Build a Javascript Table Web Scraper With Python in 5 Steps

Leonardo Rodriguez
August, 2022

Web tables are some of the greatest sources of data on the web. They already have an easy-to-read and understand format and are used to display large amounts of useful information like employee data, statistics, original research models, and more.

That said, not all tables are made the same and some can be really tricky to scrape using conventional techniques.

In this tutorial, we’ll understand the difference between HTML and JavaScript tables, why the latter is harder to scrape and we’ll create a script to circumvent the challenges of rendering tables without using any highly complex technologies.

What Are JavaScript Tables?

JavaScript tables, also called dynamic tables or AJAX tables, are a set of rows and columns that are used to display dynamic data in a grid format directly on a web page.

Unlike HTML tables, the data within a JS table is injected into the page after the rendering stage, making it possible to autogenerate as many rows and columns as needed to accommodate the data, auto-populate them with content on-demand and use any JavaScript function on the data to sort, rank, or change the table itself.

HTML Tables vs. JavaScript Tables in Web Scraping

On the front-end, HTML tables, and JavaScript tables look the same, both displaying the data in a grid format. However, HTML tables, as their name suggests, are tables built directly on the HTML file, while dynamic web tables are rendered by the browser – in most cases – by fetching a JSON file containing the information and following directives written on JavaScript to inject the data into the HTML.

But what does it mean for us? HTML tables can be accessed simply by requesting the HTML file of a website and then parsing it for the information we want using CSS classes and IDs.

In the case of JavaScript tables, this approach is useless because the data we need is not in the HTML file. At most, we’ll end up scraping a lot of empty HTML elements.

Instead, our first option is using a headless browser, like Selenium, to access and render the website.
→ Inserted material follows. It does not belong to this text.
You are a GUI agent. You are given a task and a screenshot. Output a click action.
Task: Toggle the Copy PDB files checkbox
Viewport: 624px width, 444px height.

Once the data is injected into the browser, we can now access it using XPath and CSS selectors.

Although Selenium is a great tool for automating any kind of browser task – even web scraping – there’s a simpler option that doesn’t require such an overkill solution:

Scraping Dynamic Tables in Python with Requests

Yes, we just said that we can’t access a JavaScript table by just requesting the HTML file, but that’s not what we’re going to do.

If you’ve read carefully, you know by know that dynamic tables need to pull the data from somewhere, so if we can imitate the request the browser sends when rendering the page, we can access the exact same data without the need of a headless browser.

For this tutorial, we’ll scrape https://datatables.net/examples/data_sources/ajax.html using Python’s Requests library to extract all employee data displayed on the site.

Note: If this is your first time doing web scraping with Python, we recommend you take a look at our web scraping in Python for beginners tutorial. You’ll learn all the basics you’ll need to scrape almost any HTML data you can find.

1. Finding the Hidden API to Access the JSON Data

We already know the table on this page is dynamically generated. However, if we want to test for it, we can first view the page’s source code and look for a bit of data from the table.

We copied the first name and then CTRL + F to look for the element and nothing. The name doesn’t exist on the unrendered version of the page. This is a clear indication that we’re dealing with a JavaScript-generated table.

Now that’s clear, let’s open Chrome’s DevTools and go to the Network tab > Fetch/XHR.

fetch/xhr” width=”640″ height=”258″>

In this report, we’ll be able to see every fetch request sent by our browser. To populate it, we just need to reload the page with the open tab.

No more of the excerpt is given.